→ **Requirement**
Using the mining waste passage below, state whether each statement agrees with it, answering yes or no and quoting the words that decide it. (a) Tailings are stored behind dams or other containment facilities. (b) The proposed classification covers small volume uses. (c) Most waste rock is fine-grained.

→ **Source passage**
## START

Mining waste is usually classified according to its origin in the mining process:

Waste rock, which comprises barren rock which has to be excavated to gain access to ore (overburden), and undergrade ore (parts of an orebody which cannot be processed economically at the time of mining). Most of it is coarse to massive, stored as dumps,
Tailings, or mining residues, which are the waste fraction after ore processing. They are milled down to the same fine grain as valorisable ore, and therefore stored behind dams or other containment facilities. They may be used to backfill mining cavities. They contain large volumes of minerals in sand or mud forms, undergrade concentrations of the mined commodity, and increased concentrations of other elements including undesirable ones,
Metallurgy waste, such as slag, at sites where the mined commodity is further refined.

We propose here to develop a classification based on the possible uses for a given waste, taking into account the constraints of each possible user industry, in order to promote reuse according to Circular principles, and to reduce as much as possible the volume of legacy disposal sites. We included the mining industry itself among the end users, to take into account remining of legacy waste for new or previous commodities. We did not include small volume uses, in order to stay in a waste reduction perspective.

## END

→ **Dataset content**
## START

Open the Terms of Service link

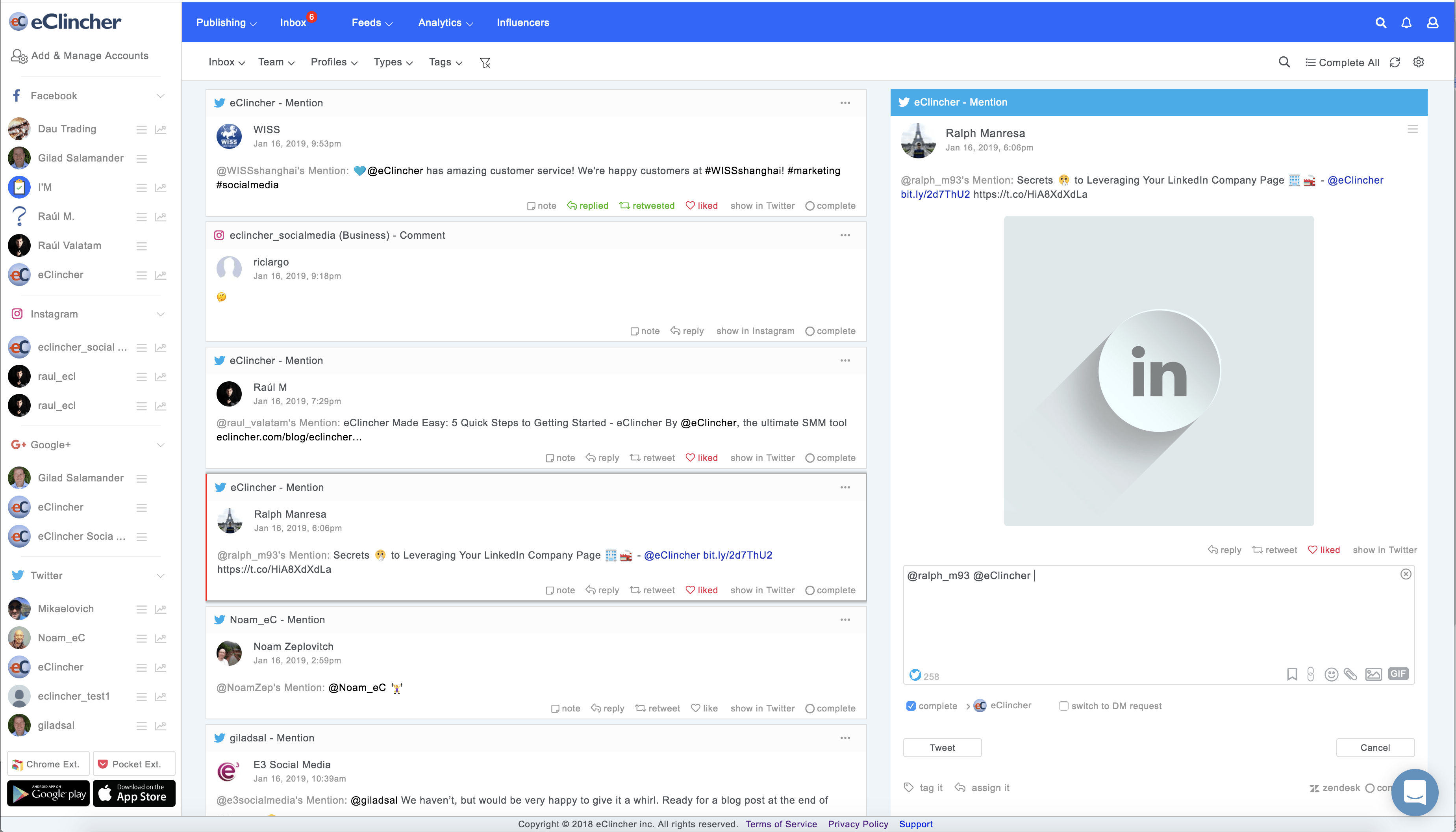(x=781, y=824)
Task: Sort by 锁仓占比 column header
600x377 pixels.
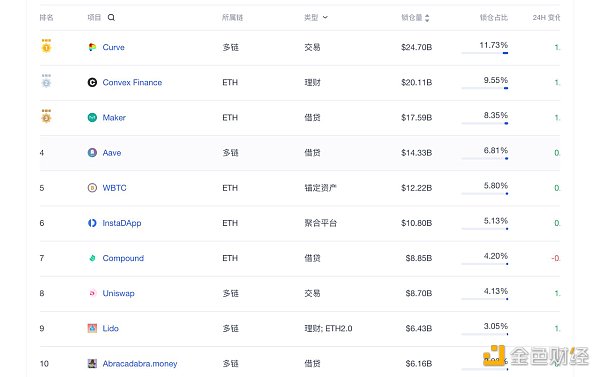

## END

→ **Correct result**
(a) Yes: "therefore stored behind dams or other containment facilities"
(b) No: "We did not include small volume uses"
(c) No: "Most of it is coarse to massive"